New Jersey-based biotech Humanigen revealed this week in an SEC filing that it's exploring all restructuring options, including filing for bankruptcy.
After three board members resigned from their positions last week, the company was forced to report its non-compliance with specific Nasdaq rules. According to Nasdaq Rule, a Nasdaq-listed company must have a majority of independent directors on its board, and the existence of an audit committee with at least three independent directors meeting the eligibility requirements.

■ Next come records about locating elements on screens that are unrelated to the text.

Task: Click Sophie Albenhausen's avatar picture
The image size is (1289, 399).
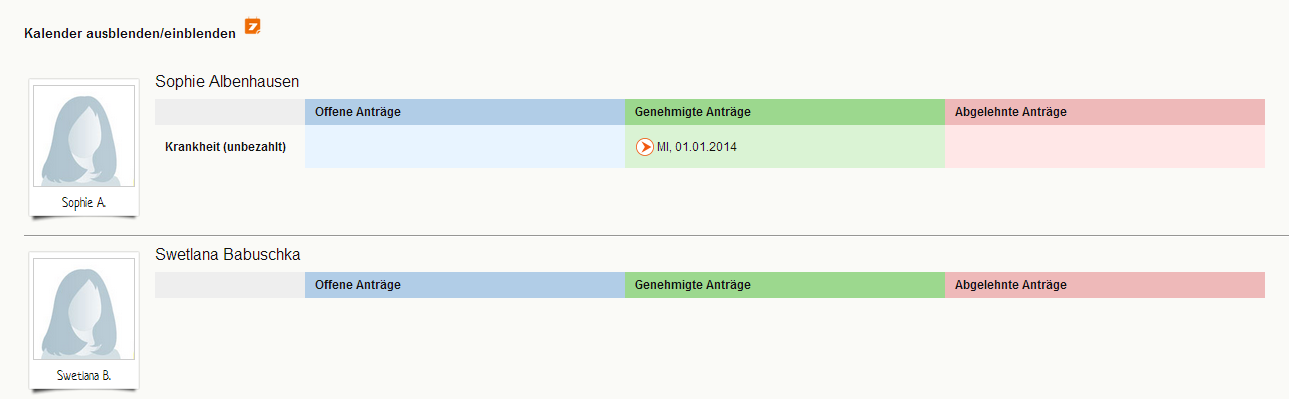Action: (x=84, y=137)
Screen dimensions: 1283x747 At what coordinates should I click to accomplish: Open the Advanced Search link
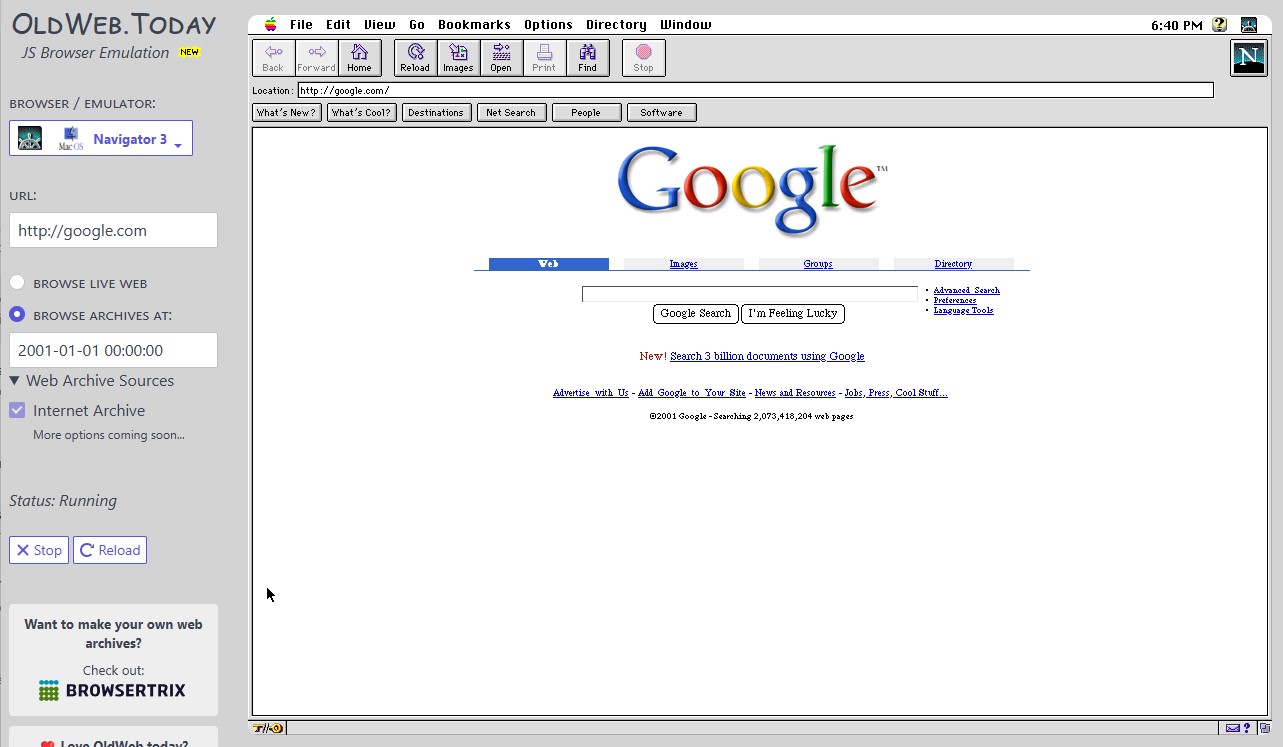coord(966,290)
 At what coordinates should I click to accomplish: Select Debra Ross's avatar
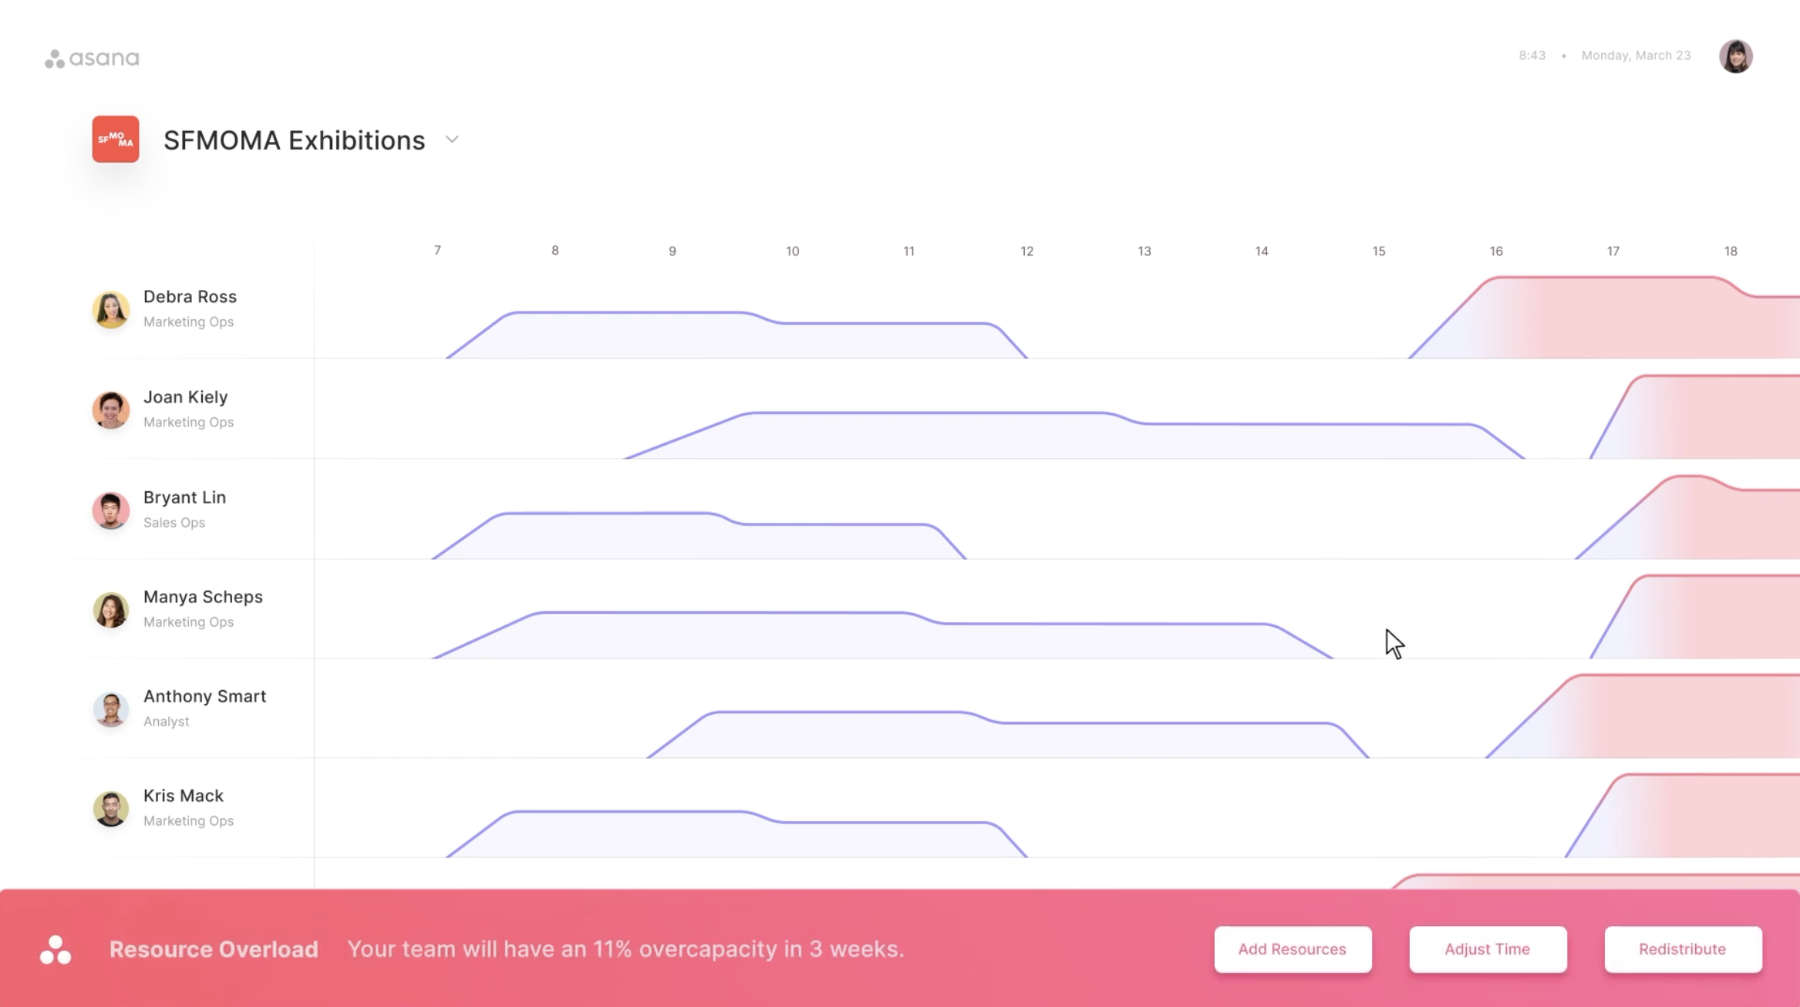coord(111,310)
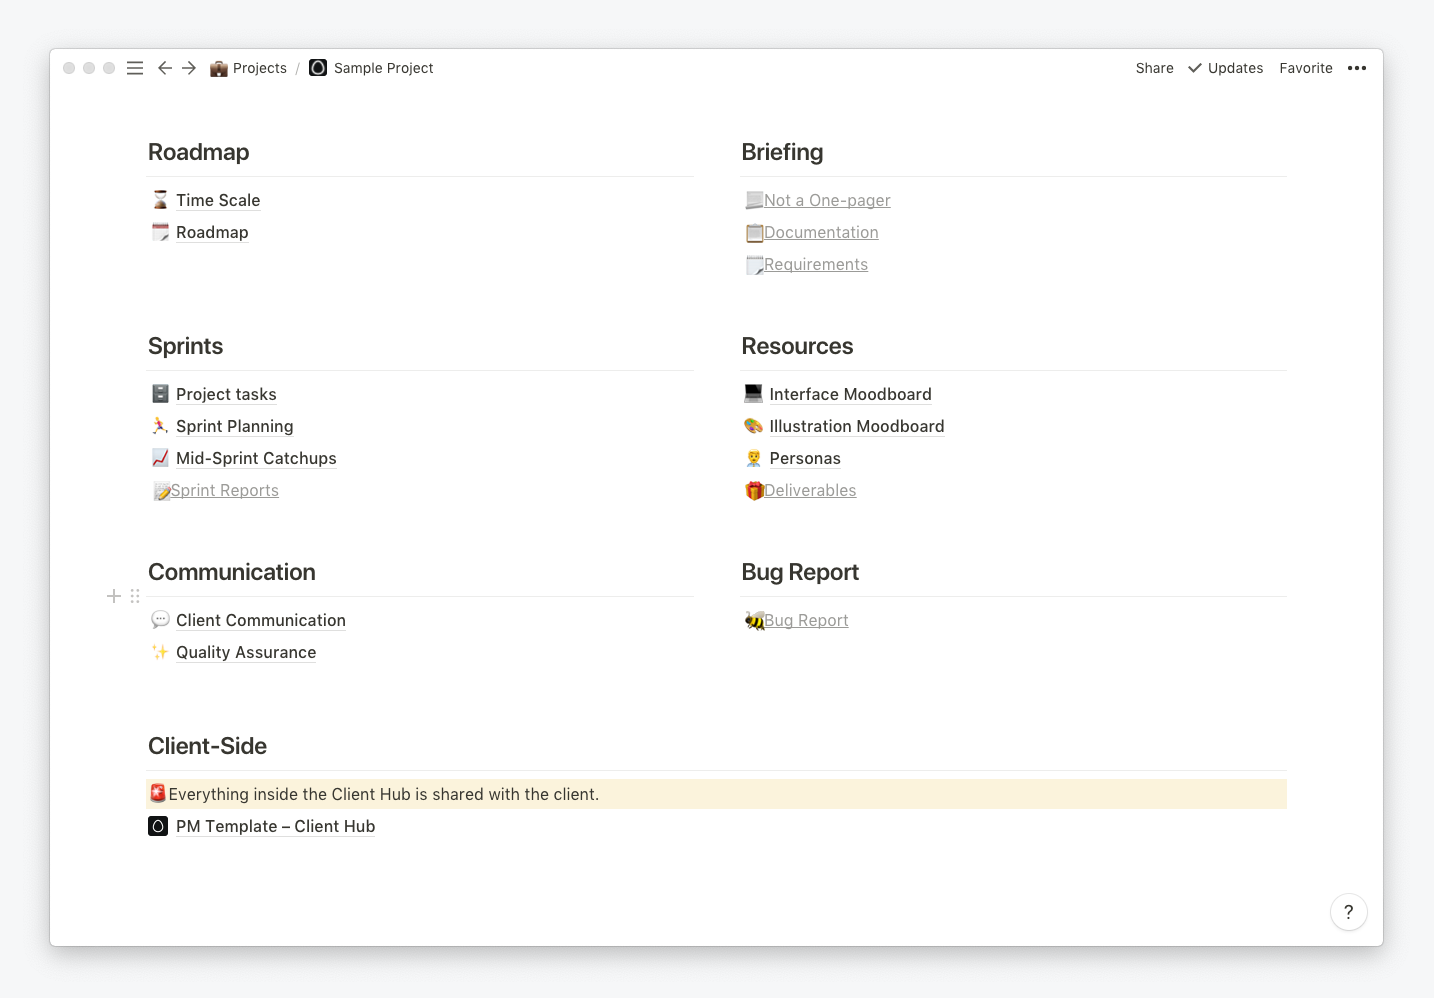Click the yellow Client Hub callout block

click(x=716, y=794)
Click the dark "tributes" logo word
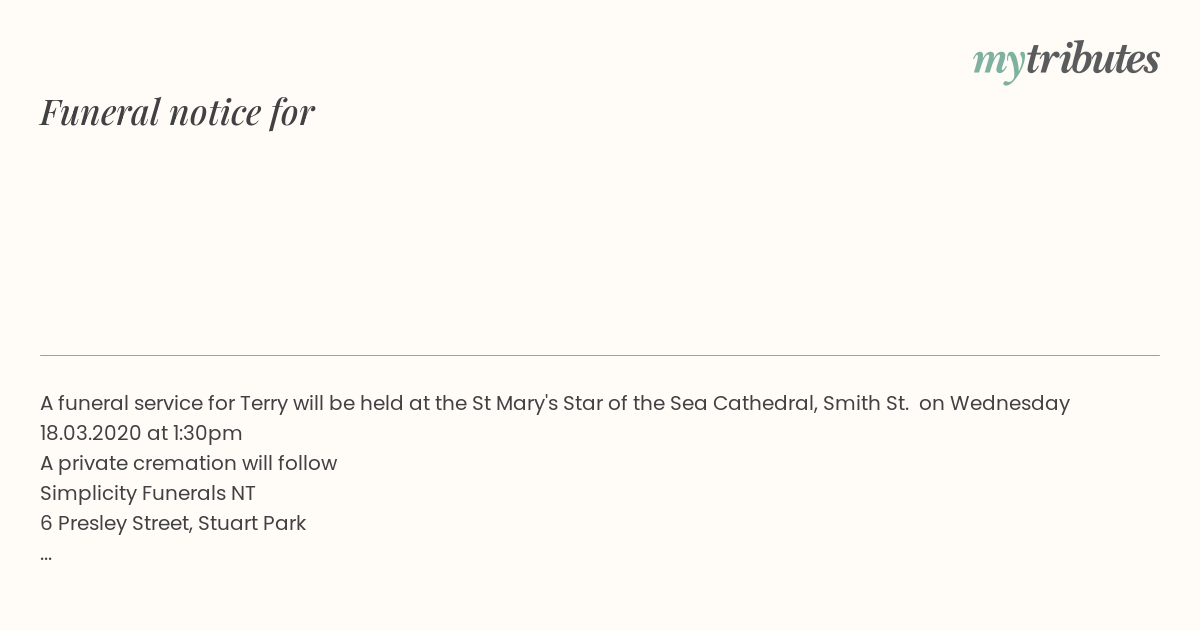Image resolution: width=1200 pixels, height=630 pixels. [x=1093, y=59]
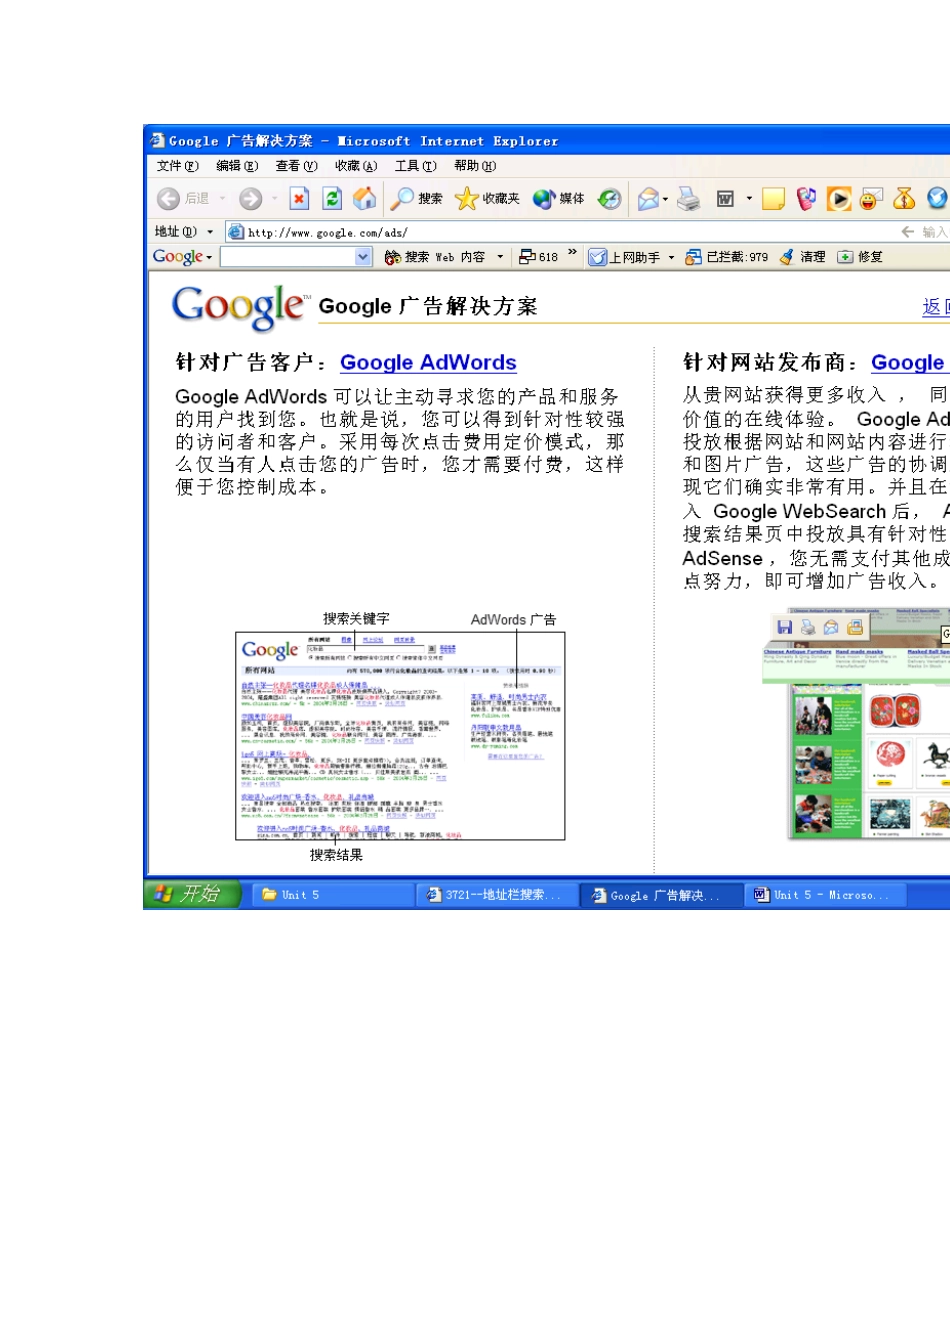Click the Stop loading icon
This screenshot has height=1344, width=950.
point(299,199)
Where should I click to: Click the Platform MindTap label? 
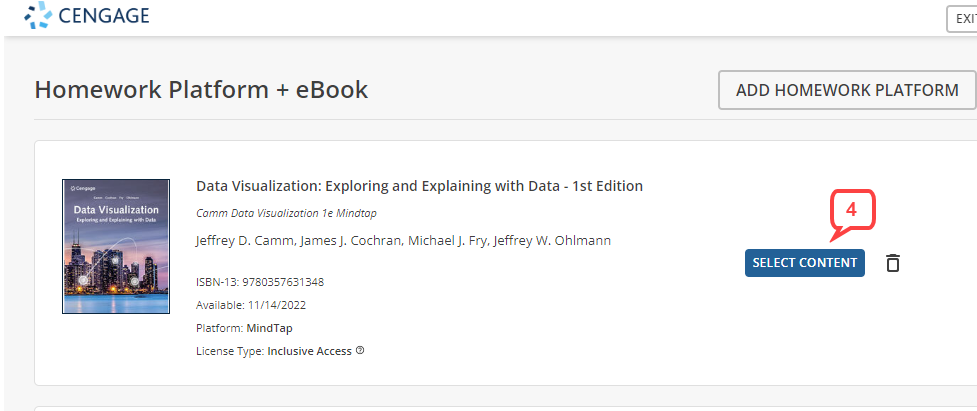click(244, 328)
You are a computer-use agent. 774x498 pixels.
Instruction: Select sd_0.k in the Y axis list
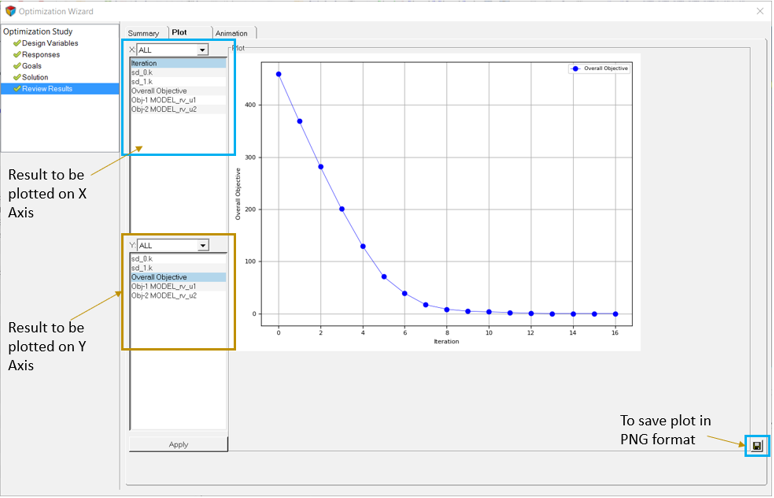(142, 259)
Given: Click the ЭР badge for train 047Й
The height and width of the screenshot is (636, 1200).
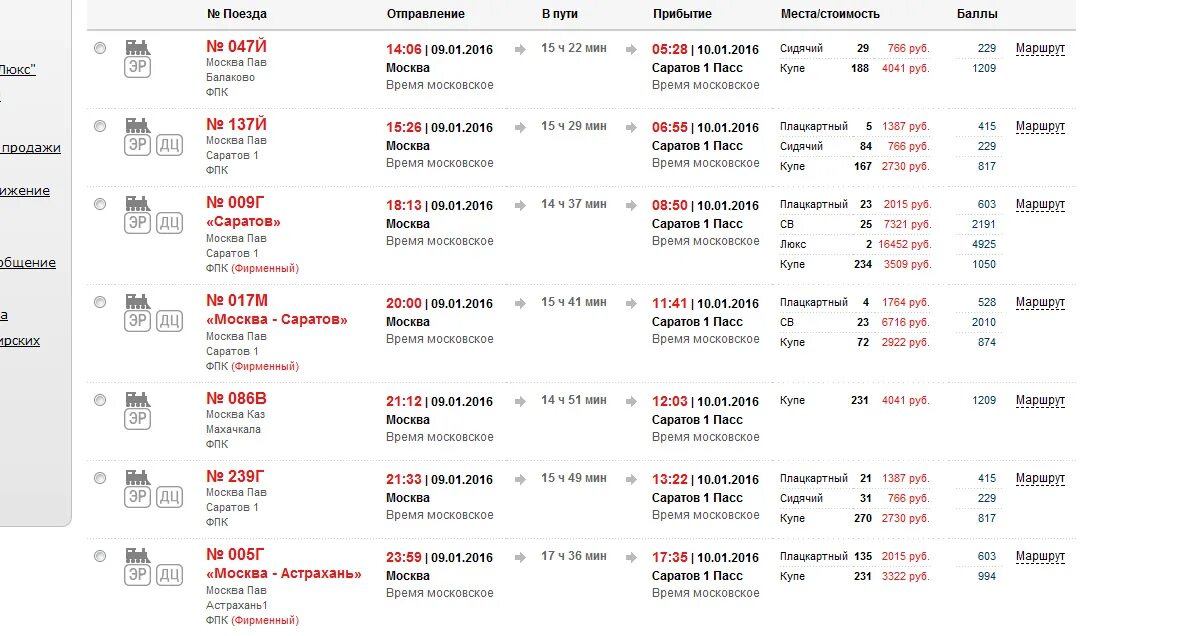Looking at the screenshot, I should coord(137,67).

In addition to the board upheaval, the company faced significant setbacks in its business dealings. Negotiations with a privately held biopharma company for a proposed business combination, which was previously disclosed in the company's quarterly report in May, fell through, leading to uncertainty about future strategic partnerships.
Trouble began last year, when Humanigen released phase 3 data on its COVID-19 treatment, Lenzilumab, indicating a 54% improvement in survival without ventilation. But the FDA couldn't determine if lenzilumab's benefits outweighed its risks, rejecting emergency authorization for the drug, even after Humanigen changed primary and secondary endpoints. As a result, the biotech's stock plummeted over 50% in after-hours trading, settling around $1.30.
According to the SEC filing, Humanigen anticipates that the bankruptcy or other insolvency proceeding could come as soon as the third quarter of 2023.